### PROBLEM TO SOLVE
Return the lines that run from the line containing "Task: Toggle sort" through the end of the entries, both ends included. Leave out all pictures.
========================================================================
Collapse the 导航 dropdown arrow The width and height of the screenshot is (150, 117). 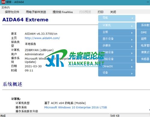[132, 18]
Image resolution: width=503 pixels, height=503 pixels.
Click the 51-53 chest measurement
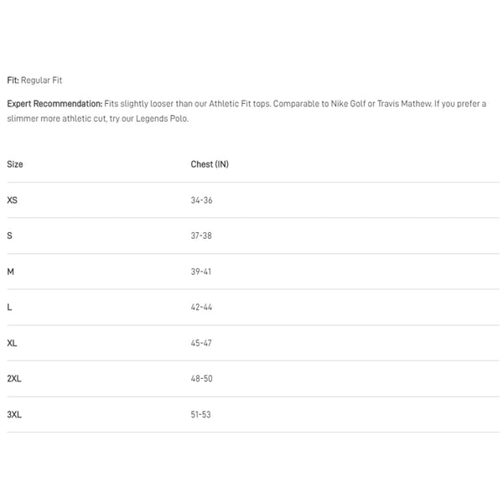tap(201, 414)
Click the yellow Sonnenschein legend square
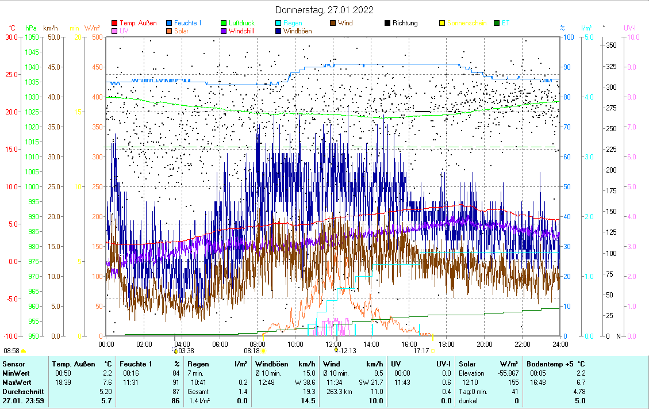 (442, 23)
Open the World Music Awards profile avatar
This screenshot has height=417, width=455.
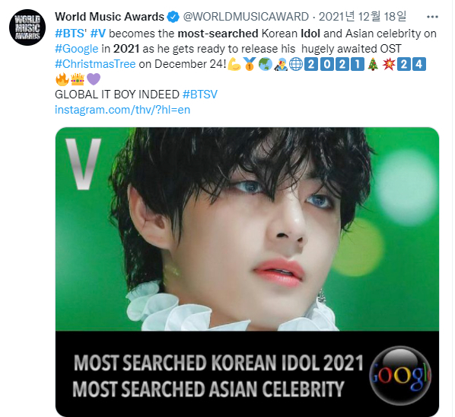(x=27, y=27)
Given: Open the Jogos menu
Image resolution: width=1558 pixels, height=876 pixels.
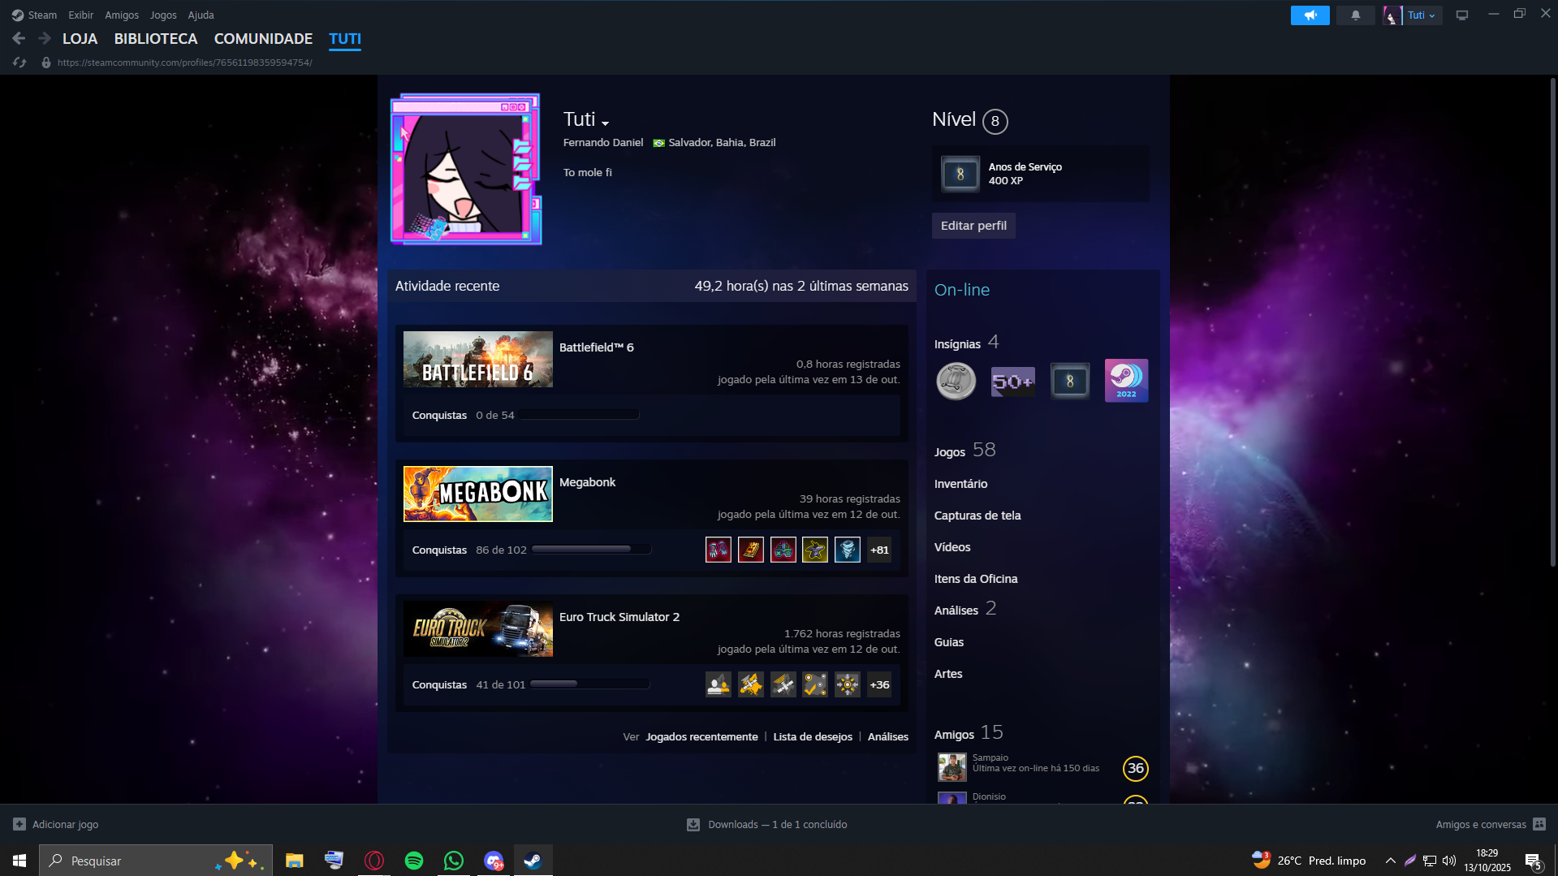Looking at the screenshot, I should click(x=162, y=15).
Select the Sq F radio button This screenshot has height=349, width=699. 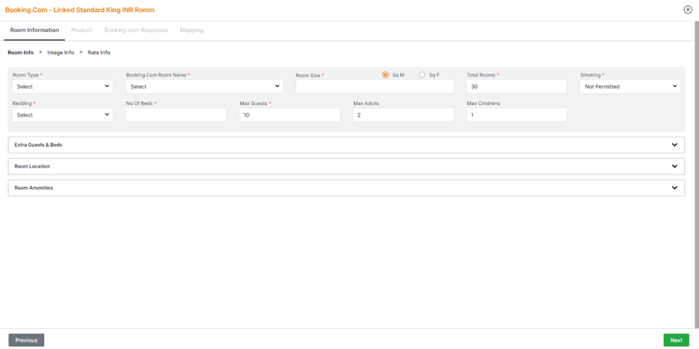422,75
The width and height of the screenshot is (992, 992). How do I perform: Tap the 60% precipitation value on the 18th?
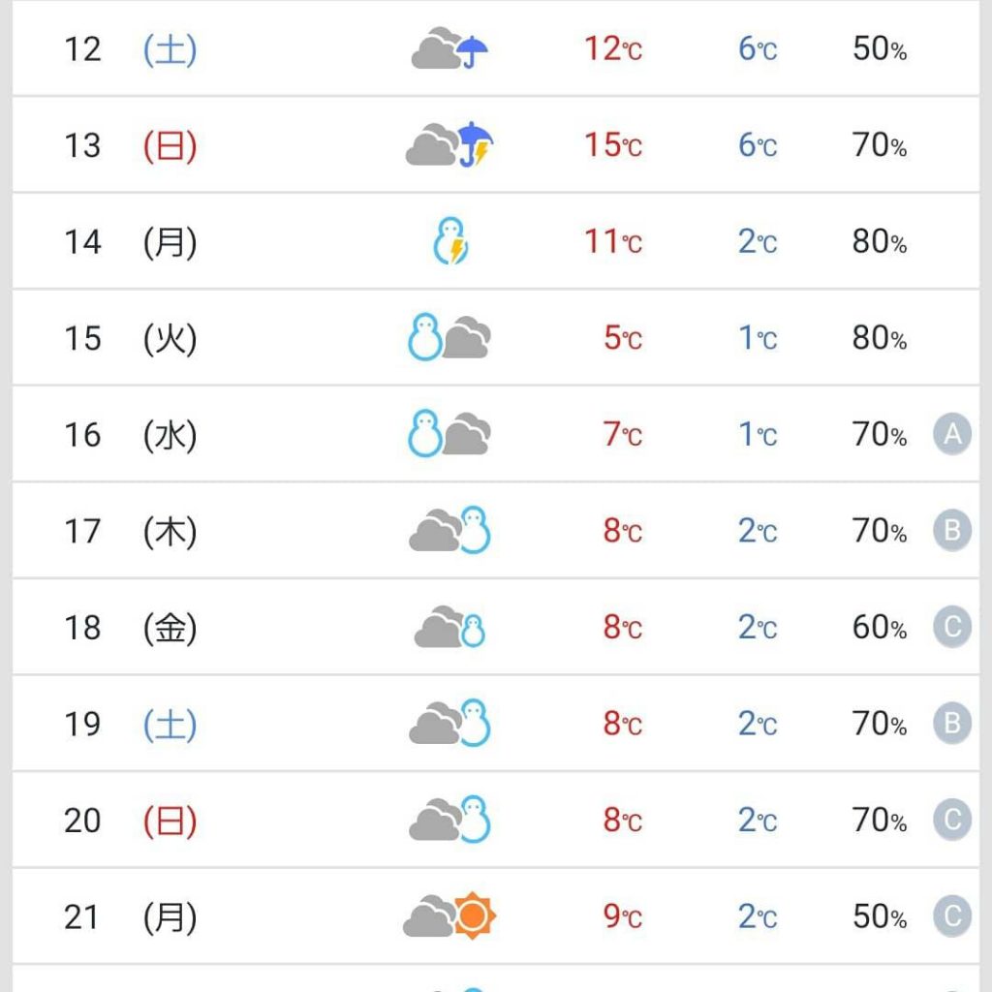coord(880,628)
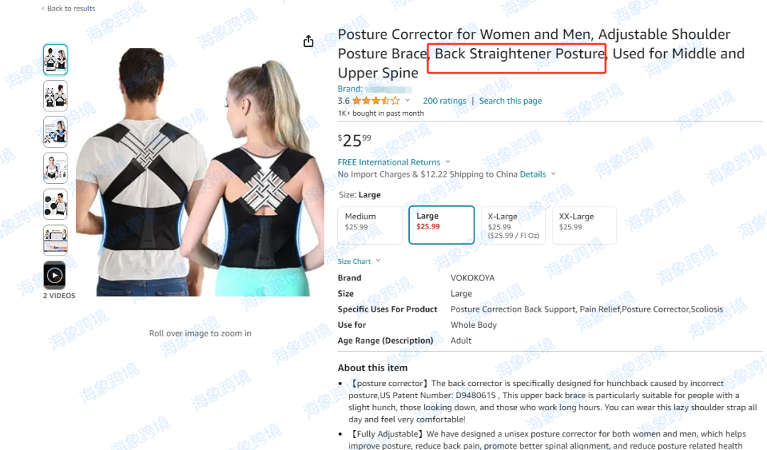Image resolution: width=767 pixels, height=450 pixels.
Task: Select fourth thumbnail showing front view
Action: click(55, 168)

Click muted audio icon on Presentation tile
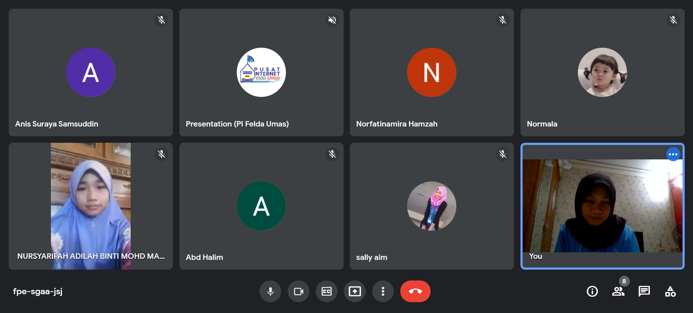332,20
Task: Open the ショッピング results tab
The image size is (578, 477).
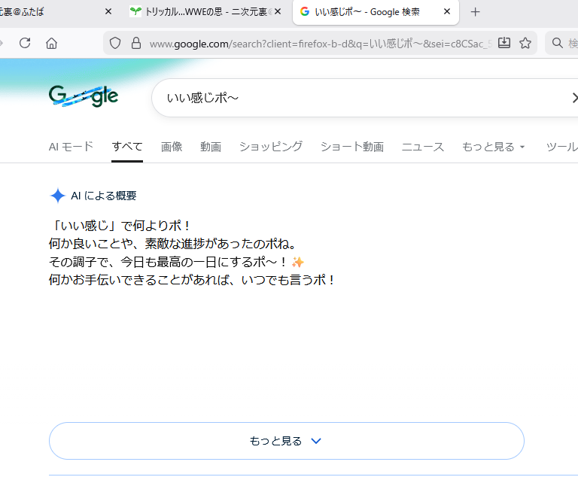Action: 271,147
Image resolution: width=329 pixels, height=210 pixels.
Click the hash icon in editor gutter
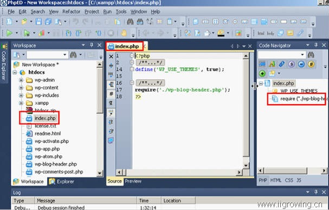coord(111,94)
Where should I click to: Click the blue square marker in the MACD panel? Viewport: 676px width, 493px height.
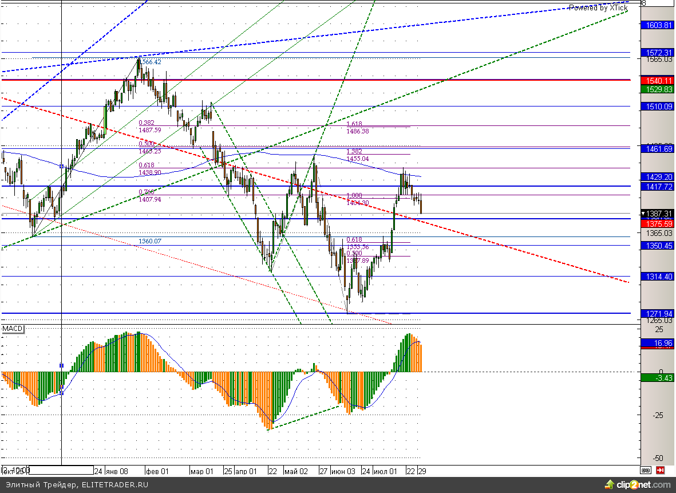point(62,365)
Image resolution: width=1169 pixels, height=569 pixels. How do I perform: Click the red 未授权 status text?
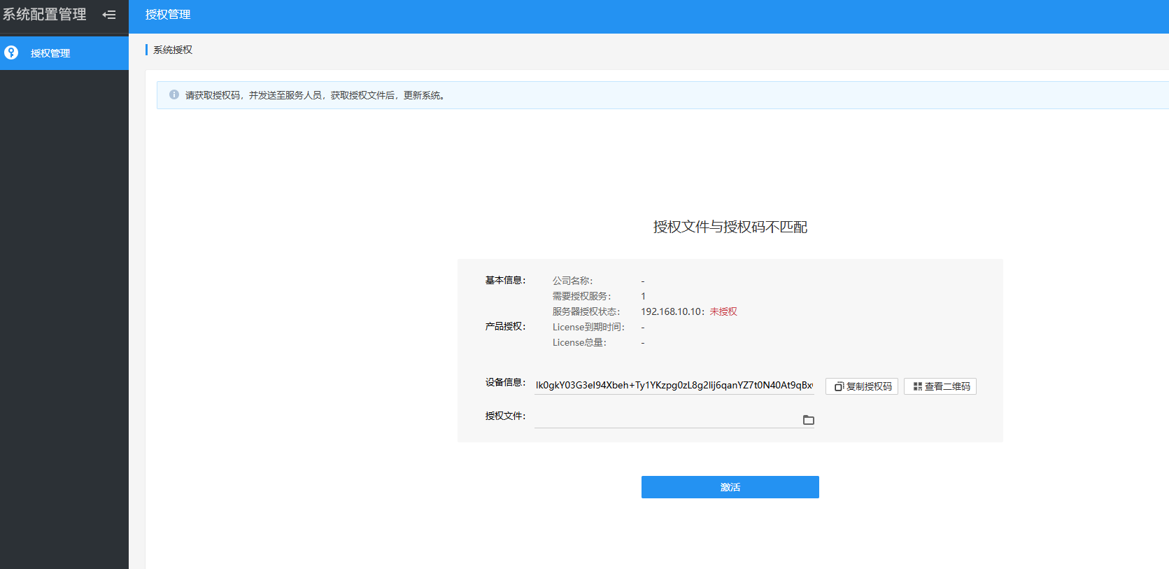pos(723,311)
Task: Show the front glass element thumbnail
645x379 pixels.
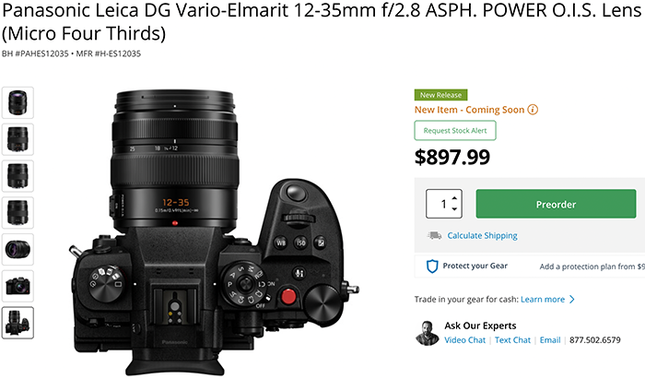Action: tap(18, 249)
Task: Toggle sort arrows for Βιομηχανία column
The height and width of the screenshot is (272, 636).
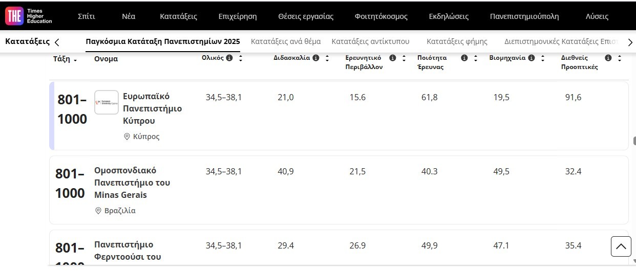Action: coord(543,58)

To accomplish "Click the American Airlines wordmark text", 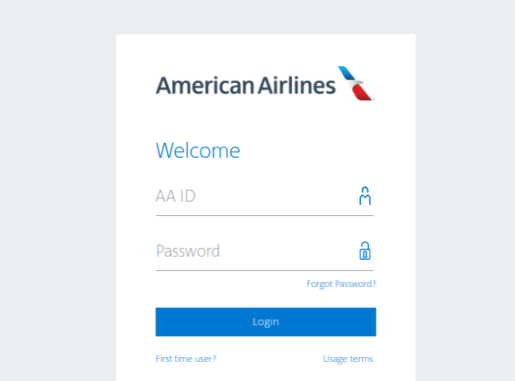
========================================================================
### SOLUTION BELOW
Task: Toggle sort arrows for Βιομηχανία column
The height and width of the screenshot is (272, 636).
Action: coord(543,58)

To accomplish "Click the American Airlines wordmark text", 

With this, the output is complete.